“¡Escúchame por favor!”- grita mientras corre tras él escaleras abajo.
Infinitas veces le ha pedido que lo haga pero sigue tratándola como si todavía fuera una niña. Elevan sus voces hasta el modo grito, llegando a un punto de agresión de tono más que de palabra. Lo agarra por los brazos, lo zarandea y por unos segundos consigue un poco de atención, la mira con la boca abierta muda de asombro, incertidumbre, más bien miedo ante su extraña reacción, es la primera vez en sus recién estrenados cincuenta años que se atreve a actuar así contra él. Vano intento de explicar, lo más serena que su estado le permite, la intención de esas cuatro palabras teniendo en cuenta como se han desarrollado los acontecimientos.
No sirve de nada el esfuerzo por contenerse para hablarle en tono neutro, es inútil que comprenda lo que ha querido decir, él continua huyendo y ella intentando retenerlo para que escuche. Como en tantas ocasiones se siente vencida por su gran ego, que de grande se le sale del cuerpo convirtiéndolo en un gigante contra el que le resulta imposible luchar. Nota su cuerpo encogerse, regresando a los diez años, de nuevo es aquella niña con gafas, aparato en los dientes y botas ortopédicas que se chupa un mechón de pelo mientras hace pucheros a punto de llorar.
“Qué día tan estupendo que me acabas de dar”-dice entre lamentos dejándose caer en un sillón, el mismo que usa para sus momentos mágicos de té y buena lectura. “Lo has vuelto a conseguir”- se le escapa en voz alta viéndole salir de su casa y de su día usando una de las mil frases de su discurso favorito, ese tan victimista que ella engulle entero hasta lo más profundo de su ser.
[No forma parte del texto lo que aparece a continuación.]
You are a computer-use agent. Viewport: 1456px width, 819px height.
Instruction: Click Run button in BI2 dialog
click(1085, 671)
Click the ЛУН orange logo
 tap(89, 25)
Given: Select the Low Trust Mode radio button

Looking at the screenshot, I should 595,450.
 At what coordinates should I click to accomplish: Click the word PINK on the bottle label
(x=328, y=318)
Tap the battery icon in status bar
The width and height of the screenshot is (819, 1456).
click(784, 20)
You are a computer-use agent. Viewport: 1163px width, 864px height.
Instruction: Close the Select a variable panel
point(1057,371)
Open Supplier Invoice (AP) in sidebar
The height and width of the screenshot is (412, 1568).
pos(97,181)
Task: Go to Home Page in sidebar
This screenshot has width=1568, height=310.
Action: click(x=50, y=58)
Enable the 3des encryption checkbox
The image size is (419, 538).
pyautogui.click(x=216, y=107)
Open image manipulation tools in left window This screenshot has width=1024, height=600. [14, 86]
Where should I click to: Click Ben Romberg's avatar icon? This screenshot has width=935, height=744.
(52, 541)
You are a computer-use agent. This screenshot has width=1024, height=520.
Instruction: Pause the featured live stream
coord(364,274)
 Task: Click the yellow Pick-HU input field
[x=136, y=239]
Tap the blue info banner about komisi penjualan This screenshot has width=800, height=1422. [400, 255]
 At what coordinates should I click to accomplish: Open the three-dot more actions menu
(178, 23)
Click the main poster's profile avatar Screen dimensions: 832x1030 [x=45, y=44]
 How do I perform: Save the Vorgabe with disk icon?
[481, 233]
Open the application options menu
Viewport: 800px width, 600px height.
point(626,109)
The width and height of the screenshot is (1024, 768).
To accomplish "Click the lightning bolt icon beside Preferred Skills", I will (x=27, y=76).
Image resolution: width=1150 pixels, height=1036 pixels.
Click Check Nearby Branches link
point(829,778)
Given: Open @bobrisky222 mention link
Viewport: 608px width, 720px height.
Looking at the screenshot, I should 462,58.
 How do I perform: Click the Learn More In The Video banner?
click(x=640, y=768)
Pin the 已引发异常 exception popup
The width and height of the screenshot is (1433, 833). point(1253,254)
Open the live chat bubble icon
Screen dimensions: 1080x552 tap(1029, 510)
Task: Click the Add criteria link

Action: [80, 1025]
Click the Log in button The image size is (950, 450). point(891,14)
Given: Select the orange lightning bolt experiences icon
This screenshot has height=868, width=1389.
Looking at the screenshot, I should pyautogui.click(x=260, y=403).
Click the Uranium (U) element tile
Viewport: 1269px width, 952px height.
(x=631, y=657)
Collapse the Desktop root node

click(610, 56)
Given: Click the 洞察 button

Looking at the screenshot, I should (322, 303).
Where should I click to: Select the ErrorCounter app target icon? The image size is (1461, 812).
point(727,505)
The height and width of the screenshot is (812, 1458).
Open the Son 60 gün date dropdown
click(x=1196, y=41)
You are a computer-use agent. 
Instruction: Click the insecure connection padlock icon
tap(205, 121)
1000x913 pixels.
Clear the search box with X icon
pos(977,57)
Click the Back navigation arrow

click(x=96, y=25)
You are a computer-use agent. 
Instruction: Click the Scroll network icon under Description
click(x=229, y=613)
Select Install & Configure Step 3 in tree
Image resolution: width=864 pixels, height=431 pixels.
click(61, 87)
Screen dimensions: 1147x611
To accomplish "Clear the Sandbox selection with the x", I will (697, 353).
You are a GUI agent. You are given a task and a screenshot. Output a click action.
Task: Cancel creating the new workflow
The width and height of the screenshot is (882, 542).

Llorar, respirar y gritar de una vez casi la mata. Encogida, escucha el motor del coche alejarse de su casa, medio ahogada, incapaz de soportar el dolor en el pecho y el estómago causado por ese coctel de rabia, culpa, desilusión y pena. Abre los ojos, no recuerda cómo ha llegado al suelo, la espalda apoyada en la pared, abrazada a sus rodillas con lágrimas y sollozos mudos que aprendió a usar hace mucho tiempo, cuando se escondía para gritar y llorar para adentro, en silencio.
“Todavía no has llegado a tu casa y yo ya me arrepiento de haberte gritado, zarandeado, obligado… me siento rabiosamente culpable por mi reacción, a fin de cuentas solo tú eres responsable de la interpretación que le das a mis palabras y eso no justifica mi reacción”-piensa mientras intenta levantarse en busca de su bolso.
“¡Lo siento! necesito que me perdones tanto como necesito que me escuches”-grita a las paredes de su casa vacía.
Cogerá el móvil, oirá dos tonos, una voz le dirá: “el teléfono está apagado o fuera de cobertura” en parte se sentirá aliviada, le mandará un mensaje de voz, se desesperará porque él tardará dos días en verlo y contestar. La angustia ascenderá desde el estómago hacia la sien, abrasándolo todo a su paso.
El pánico se apoderará de ella, un pequeño descuido hará que casi lo borre sin abrirlo, se irá al baño, al final de la casa, su lugar preferido de recogimiento, respirará hondo, pegará el móvil a su oreja derecha y escuchará.
Sentada sobre la tapa del váter tendrá otra vez diez años, regresará el sentimiento de abandono, su Sir Láncelot volverá a dejarla desamparada. Será consciente que no entendió sus palabras, sabrá que con el tiempo él regresará como si nada, reseteará ese pedazo de memoria, será como si no hubiera pasado y nunca más hablarán de ello.